PingDirectory

Working with correlated REST resources

You can link resource types based on a common attribute value. When two or more resources are linked this way, they are known as correlated resources.

Correlated REST resources

When you retrieve a resource configured with correlated resources, any correlated resource with matching attribute values is included with the resource.

You can view, update, and delete a resource’s correlated resources. You can also link them to and unlink them from a resource.

Configuration

The following example shows how to create a correlated resource by linking a documents resource type to a users resource type. When a user resource is retrieved, any document resources with the user’s entryUUID in their documentPublisher attribute are included.

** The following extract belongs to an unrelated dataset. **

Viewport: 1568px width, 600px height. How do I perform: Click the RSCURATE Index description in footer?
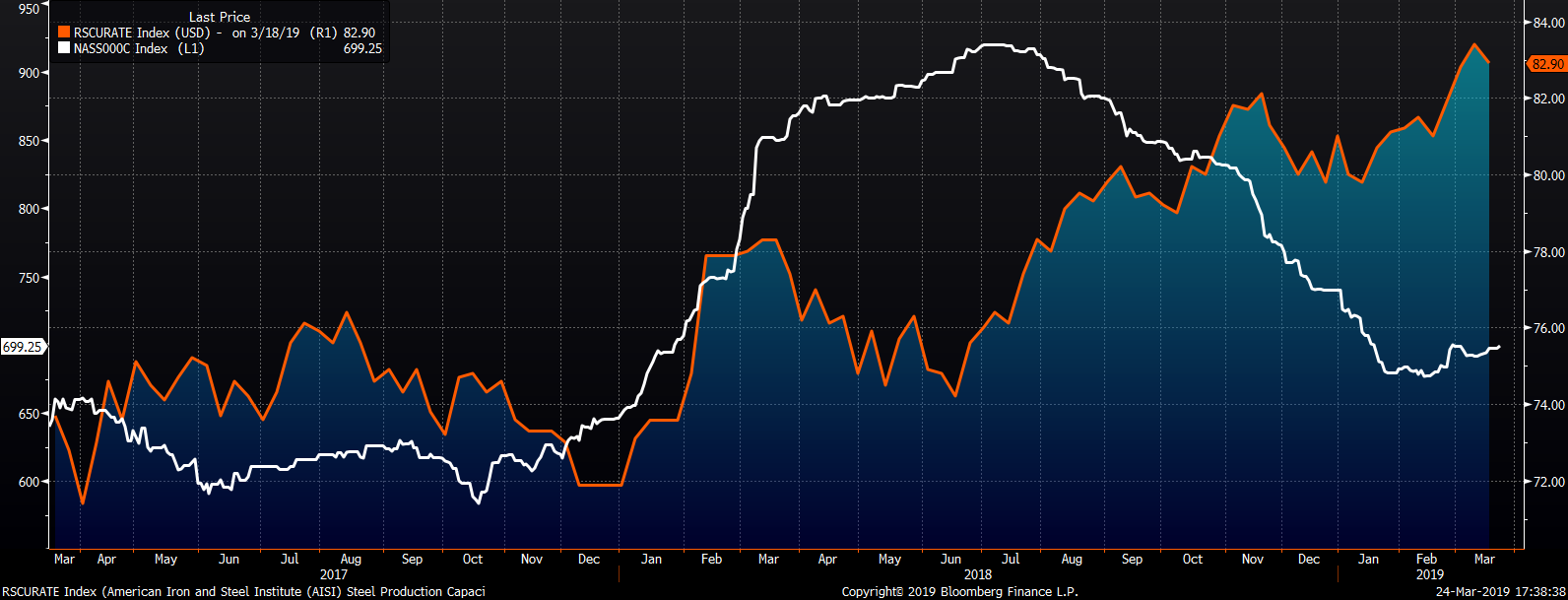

dsconfig create-delegated-admin-correlated-rest-resource \
    --type-name users  \
    --resource-name Documents  \
    --set display-name:Documents  \
    --set correlated-rest-resource:Documents  \
    --set primary-rest-resource-correlation-attribute:entryUUID  \
    --set secondary-rest-resource-correlation-attribute:documentPublisher

Linking and unlinking

You can link resources to correlated resources by taking an attribute value from either the primary resource or the correlated resource and assigning it to the other. To control the direction that the linking value is assigned, use the use-secondary-value-for-linking property. If use-secondary-value-for-linking is false or isn’t set, the primary correlation attribute’s value is assigned to the secondary correlation attribute to create the link. If use-secondary-value-for-linking is true, the secondary correlation attribute’s value is assigned to the primary correlation attribute.

The following is an example of a users resource type linked to a documents resource type by assigning the document’s entryUUID value to the user’s description attribute. The secondary correlation attribute’s value is assigned to the primary correlation attribute, so use-secondary-value-for-linking is true.

dsconfig create-delegated-admin-correlated-rest-resource \
    --type-name users  \
    --resource-name ownedDocuments  \
    --set display-name:Owned Documents  \
    --set correlated-rest-resource:Documents  \
    --set primary-rest-resource-correlation-attribute:description  \
    --set secondary-rest-resource-correlation-attribute:entryUUID  \
    --set use-secondary-value-for-linking:true

If you inspected a user’s description attribute with this setup, you see a list of all of the documents owned by the user.

The next example links the attributes in the other direction. Here, the user’s entryUUID value is assigned to the documentAuthor attribute on the document.

dsconfig create-delegated-admin-correlated-rest-resource \
    --type-name users  \
    --resource-name authoredDocuments  \
    --set display-name:Authored Documents  \
    --set correlated-rest-resource:Documents  \
    --set primary-rest-resource-correlation-attribute:entryUUID  \
    --set secondary-rest-resource-correlation-attribute:documentAuthor  \
    --set use-secondary-value-for-linking:false

If you inspect a document’s documentAuthor attribute with this setup, you see a list of all of the user’s who authored the document.

You can also unlink correlated resources from the primary resource. Resources are unlinked by removing the common attribute value using the logic based on the use-secondary-value-for-linking property described above.

Unlinking correlated resources differs from deleting correlated resources. When correlated resources are unlinked, the common attribute value is removed, but the correlated resource still exists in the directory. When a correlated resource is deleted, it is removed from the directory.

The attribute that the linking value is assigned to must be a writable attribute because the value must be updated to link and unlink correlated resources. The attributes should also have the same syntax so that the value of one can be assigned to the other successfully.

When use-secondary-value-for-linking is enabled and a linked object is deleted, the linking value is not removed from the primary correlation attribute. This means that if a secondary object is recreated with the same value in the secondary correlation attribute, the secondary object is automatically linked to the primary object.

Permissions

The following table describes the permissions required to perform the specified actions.

Action Permissions required

View

The read permission on the secondary resource type.

Update

The update or update-profile permission on the secondary resource type.

Delete

The delete permission on the secondary resource type.

Link or unlink

The update or update-profile permission.

The required permission is dependent on the use-secondary-value-for-linking setting. If use-secondary-value-for-linking is set to false, the permission is required on the correlated resource type. If use-secondary-value-for-linking is set to true, the permission is required on the primary resource type.